The procedure is simple: you pay about ten dollars, place your feet into the tanks and the fish inside swim over you to clean (read: eat) off dead skin cells and whatever else they might be able to glean from your podiatric crevices. It’s very unconventional, possibly a bit unsanitary and, to me, very intriguing.
With a quick tutorial that I didn’t understand (how hard could it be?!), the staff member sat me in the chair. I was ready to experience this odd pedicure – my first one ever. A bit hesitantly, I lowered my feet into the water. The fish scattered away immediately but then, seeming to realize that my feet were food, swarmed them. As soon as they latched on to my feet, toes and ankles though, I immediately burst out in a fit of laughter.
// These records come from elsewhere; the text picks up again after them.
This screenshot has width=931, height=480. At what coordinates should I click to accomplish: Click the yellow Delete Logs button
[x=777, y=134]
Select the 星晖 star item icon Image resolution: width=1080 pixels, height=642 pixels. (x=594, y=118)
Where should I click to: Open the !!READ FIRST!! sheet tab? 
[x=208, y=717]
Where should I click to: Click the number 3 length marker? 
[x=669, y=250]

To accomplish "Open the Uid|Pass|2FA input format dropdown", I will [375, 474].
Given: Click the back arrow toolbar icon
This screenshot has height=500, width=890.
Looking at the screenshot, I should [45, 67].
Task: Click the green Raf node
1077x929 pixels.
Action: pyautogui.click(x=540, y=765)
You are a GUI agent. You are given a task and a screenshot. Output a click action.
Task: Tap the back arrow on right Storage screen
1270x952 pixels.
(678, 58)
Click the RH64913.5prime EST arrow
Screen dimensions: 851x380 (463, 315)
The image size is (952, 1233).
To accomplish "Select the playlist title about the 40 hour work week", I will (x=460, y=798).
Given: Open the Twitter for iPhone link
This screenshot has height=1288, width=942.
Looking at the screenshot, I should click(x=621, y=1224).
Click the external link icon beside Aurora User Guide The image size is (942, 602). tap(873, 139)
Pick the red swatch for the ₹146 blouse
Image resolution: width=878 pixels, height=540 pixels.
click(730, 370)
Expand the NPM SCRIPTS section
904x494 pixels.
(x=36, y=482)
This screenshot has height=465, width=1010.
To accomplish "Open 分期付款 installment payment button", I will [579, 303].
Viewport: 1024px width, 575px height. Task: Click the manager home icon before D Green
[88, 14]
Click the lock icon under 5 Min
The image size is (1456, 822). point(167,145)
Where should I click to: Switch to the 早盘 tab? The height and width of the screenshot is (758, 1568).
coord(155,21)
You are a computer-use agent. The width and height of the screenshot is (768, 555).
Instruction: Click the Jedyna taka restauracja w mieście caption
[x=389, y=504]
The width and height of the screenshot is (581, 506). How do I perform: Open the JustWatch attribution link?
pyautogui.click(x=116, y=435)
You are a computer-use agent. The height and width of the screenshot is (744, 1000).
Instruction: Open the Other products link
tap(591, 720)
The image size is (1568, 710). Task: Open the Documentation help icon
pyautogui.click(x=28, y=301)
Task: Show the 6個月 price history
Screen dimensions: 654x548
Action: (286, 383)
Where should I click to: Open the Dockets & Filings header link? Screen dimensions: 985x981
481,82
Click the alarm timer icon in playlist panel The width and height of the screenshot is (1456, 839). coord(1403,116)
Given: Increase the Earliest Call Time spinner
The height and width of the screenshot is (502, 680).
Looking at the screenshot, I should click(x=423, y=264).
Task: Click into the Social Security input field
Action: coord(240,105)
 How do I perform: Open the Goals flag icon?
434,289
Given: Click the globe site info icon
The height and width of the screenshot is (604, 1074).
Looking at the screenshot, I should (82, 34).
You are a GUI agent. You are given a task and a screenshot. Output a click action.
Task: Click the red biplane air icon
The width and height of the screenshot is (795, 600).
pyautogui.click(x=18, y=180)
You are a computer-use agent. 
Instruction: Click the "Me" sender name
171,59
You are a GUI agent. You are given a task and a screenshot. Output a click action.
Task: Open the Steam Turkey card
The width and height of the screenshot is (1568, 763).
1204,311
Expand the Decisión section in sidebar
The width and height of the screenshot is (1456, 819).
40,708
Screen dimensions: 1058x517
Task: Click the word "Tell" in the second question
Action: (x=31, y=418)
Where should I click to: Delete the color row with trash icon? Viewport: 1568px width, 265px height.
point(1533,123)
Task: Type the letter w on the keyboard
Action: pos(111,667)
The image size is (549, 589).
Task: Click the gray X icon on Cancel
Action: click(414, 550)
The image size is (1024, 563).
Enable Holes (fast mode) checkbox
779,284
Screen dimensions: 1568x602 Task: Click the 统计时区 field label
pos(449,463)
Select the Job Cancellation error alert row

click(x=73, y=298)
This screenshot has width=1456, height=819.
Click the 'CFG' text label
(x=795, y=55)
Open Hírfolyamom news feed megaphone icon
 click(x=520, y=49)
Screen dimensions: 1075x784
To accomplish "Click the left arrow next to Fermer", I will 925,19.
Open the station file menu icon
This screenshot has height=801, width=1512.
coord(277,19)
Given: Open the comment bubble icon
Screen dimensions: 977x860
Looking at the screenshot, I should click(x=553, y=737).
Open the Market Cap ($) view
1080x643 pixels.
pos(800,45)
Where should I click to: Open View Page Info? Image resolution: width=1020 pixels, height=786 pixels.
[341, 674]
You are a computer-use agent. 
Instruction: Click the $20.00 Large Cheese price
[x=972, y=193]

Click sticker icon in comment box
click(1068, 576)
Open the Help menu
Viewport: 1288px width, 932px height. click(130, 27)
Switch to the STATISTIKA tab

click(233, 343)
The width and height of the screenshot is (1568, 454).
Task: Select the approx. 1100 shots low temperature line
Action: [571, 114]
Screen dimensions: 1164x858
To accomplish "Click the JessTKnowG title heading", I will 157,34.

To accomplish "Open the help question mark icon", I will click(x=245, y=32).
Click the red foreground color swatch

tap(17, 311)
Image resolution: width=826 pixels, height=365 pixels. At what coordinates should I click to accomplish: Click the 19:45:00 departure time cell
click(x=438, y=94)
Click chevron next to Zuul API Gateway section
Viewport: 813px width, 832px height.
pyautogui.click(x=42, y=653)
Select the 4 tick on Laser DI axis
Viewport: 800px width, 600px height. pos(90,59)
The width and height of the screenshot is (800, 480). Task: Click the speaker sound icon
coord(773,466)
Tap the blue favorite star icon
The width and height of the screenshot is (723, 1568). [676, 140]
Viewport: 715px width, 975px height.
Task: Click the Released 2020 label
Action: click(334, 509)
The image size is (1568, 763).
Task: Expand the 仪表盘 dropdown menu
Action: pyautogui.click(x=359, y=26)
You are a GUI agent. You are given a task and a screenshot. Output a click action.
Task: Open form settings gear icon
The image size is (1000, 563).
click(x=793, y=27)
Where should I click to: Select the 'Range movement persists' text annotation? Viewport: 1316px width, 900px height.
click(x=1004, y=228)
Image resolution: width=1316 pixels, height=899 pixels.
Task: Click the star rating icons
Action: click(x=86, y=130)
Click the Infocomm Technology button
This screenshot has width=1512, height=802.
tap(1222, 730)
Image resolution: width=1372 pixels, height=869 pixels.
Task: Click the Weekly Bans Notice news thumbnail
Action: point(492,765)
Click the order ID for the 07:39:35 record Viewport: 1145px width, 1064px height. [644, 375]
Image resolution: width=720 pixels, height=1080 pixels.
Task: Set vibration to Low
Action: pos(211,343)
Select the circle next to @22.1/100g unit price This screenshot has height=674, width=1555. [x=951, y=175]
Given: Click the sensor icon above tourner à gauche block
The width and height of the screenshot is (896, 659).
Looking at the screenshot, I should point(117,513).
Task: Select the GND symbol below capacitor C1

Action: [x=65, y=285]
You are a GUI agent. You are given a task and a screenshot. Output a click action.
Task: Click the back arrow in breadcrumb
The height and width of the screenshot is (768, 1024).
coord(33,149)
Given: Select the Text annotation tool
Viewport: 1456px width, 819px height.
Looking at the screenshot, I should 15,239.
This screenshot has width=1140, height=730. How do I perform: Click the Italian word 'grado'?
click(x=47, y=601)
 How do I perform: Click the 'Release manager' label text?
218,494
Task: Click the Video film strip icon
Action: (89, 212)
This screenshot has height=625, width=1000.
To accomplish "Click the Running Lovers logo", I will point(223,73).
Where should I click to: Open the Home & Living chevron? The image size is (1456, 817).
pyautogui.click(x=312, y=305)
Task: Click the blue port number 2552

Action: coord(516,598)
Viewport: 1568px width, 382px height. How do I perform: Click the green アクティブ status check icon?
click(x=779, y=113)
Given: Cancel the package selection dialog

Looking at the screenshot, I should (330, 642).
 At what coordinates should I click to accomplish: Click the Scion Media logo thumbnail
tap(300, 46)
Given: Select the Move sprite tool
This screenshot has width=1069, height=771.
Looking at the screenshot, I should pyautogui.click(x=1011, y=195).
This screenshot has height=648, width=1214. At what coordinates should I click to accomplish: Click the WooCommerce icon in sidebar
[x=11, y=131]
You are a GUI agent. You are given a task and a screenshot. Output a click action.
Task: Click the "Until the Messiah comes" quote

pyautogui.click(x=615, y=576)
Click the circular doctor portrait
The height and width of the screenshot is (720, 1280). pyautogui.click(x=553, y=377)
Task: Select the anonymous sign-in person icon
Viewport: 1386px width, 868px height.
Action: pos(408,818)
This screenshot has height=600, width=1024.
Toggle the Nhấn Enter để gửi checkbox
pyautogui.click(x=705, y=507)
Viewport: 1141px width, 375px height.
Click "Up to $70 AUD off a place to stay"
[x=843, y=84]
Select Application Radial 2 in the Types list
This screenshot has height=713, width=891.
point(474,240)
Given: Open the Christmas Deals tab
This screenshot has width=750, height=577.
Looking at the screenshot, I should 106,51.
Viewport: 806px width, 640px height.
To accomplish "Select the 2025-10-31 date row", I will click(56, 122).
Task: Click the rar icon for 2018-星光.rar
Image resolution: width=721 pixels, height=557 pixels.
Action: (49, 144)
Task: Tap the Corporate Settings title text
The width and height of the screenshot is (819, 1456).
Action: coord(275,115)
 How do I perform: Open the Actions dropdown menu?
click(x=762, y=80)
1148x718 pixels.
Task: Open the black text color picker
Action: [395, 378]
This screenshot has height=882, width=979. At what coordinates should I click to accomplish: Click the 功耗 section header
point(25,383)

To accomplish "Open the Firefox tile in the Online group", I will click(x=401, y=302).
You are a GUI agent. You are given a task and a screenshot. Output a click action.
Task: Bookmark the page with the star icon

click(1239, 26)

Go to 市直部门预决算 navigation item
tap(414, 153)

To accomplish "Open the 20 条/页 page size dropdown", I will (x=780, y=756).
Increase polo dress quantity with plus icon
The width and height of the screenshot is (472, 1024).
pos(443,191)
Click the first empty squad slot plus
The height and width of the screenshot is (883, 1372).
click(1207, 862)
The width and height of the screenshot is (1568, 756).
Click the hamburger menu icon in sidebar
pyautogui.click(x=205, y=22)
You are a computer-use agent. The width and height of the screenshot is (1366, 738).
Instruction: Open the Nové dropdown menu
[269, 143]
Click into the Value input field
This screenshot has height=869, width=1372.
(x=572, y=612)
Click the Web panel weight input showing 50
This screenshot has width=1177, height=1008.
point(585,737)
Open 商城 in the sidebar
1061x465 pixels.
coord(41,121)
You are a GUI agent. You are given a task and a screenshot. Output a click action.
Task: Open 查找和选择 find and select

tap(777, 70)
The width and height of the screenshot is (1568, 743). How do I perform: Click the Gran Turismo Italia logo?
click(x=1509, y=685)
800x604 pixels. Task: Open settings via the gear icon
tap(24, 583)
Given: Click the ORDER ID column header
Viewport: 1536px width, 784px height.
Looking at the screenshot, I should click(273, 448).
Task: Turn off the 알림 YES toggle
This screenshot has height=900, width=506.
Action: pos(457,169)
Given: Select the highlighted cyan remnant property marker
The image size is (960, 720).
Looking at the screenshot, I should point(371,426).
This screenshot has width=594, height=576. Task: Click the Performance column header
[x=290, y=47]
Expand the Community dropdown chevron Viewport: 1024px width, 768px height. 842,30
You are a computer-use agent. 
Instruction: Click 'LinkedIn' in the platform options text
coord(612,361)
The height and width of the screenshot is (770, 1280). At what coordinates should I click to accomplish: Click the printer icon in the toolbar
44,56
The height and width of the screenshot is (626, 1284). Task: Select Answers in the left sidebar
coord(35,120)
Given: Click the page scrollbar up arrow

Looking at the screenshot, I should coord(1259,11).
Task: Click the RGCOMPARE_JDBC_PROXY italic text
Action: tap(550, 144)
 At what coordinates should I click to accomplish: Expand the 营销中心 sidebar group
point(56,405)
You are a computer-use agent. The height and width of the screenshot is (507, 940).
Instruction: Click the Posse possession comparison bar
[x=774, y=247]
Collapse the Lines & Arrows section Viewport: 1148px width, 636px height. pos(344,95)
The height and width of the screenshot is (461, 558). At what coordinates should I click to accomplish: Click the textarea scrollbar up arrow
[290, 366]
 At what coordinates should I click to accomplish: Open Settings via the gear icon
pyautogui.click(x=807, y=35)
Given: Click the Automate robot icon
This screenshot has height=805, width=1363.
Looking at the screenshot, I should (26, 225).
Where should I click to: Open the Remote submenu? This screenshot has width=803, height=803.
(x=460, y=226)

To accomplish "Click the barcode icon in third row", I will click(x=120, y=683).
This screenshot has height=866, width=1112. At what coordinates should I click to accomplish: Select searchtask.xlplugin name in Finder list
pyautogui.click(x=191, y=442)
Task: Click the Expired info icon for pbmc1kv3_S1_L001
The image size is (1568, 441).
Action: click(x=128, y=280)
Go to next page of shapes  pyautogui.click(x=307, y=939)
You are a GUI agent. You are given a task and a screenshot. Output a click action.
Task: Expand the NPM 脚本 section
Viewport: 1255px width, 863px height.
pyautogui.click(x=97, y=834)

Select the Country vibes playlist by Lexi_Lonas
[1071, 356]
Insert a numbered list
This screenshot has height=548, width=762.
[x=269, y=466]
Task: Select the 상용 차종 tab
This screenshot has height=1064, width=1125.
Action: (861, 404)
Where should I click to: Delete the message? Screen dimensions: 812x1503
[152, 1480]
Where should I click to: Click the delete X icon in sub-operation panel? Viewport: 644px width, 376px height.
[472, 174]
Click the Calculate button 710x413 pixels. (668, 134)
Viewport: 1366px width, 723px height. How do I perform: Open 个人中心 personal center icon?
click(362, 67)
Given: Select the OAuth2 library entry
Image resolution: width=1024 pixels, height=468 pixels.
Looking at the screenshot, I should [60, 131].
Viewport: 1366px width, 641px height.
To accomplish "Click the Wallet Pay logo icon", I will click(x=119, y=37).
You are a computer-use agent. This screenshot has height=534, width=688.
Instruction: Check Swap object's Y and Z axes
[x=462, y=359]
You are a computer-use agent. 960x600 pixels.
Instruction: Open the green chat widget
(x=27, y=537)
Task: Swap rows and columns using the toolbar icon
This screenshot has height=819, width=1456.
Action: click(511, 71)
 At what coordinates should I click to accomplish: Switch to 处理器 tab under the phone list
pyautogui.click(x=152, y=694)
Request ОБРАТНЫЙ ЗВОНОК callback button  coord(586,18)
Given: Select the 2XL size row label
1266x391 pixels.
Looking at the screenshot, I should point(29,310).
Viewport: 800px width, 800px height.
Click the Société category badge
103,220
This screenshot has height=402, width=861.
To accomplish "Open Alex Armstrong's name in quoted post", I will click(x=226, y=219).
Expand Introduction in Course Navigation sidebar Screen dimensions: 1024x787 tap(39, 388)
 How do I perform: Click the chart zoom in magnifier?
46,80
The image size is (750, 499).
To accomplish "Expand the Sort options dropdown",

Looking back on it, I can’t believe I overlooked just how incredibly ticklish I am. Ticklish to the point that it’s more ‘anxiety-inducing’ to me than ‘fun’. So much so that I have no qualms about punching whatever unlucky fool thinks they’re being cute by trying to tickle me.
So what would possess me to do something like this? In the back of my mind, I’m sure my brain was trying to send signals about how bad of an idea Dr. Fish was. I, unfortunately, never got the memo.
I continued to erupt in laughter and before long, people in the lobby of the spa began to stare. Next to me, Chris was grinning and chuckling slightly “this is WEIRD!” he exclaimed. And it was. It was very weird.
Unfortunately, I could not stop laughing and squirming. A few times, I kicked my feet frantically, driving the fish from their dead skin buffet. At one point, I even had to take my feet out of the water because it was tickling so bad.
The feeling of them swimming all over your feet and grazing on them doesn’t hurt, but it definitely feels…strange. For me, it was almost torturous to feel the tiny fish nibbling between my toes and on my ankles.
The whole thing only lasted about five minutes, but it felt like an eternity. I have to say that afterwards, I didn’t notice any noticeable difference in my feet. Maybe they were softer? I couldn’t really say.
All in all, Dr. Fish was a very…interesting experience. I’m glad I did it and I recommend it to anyone who’s not afraid to try something new and strange! However, be warned: if you’re ticklish, it’s going to be tough.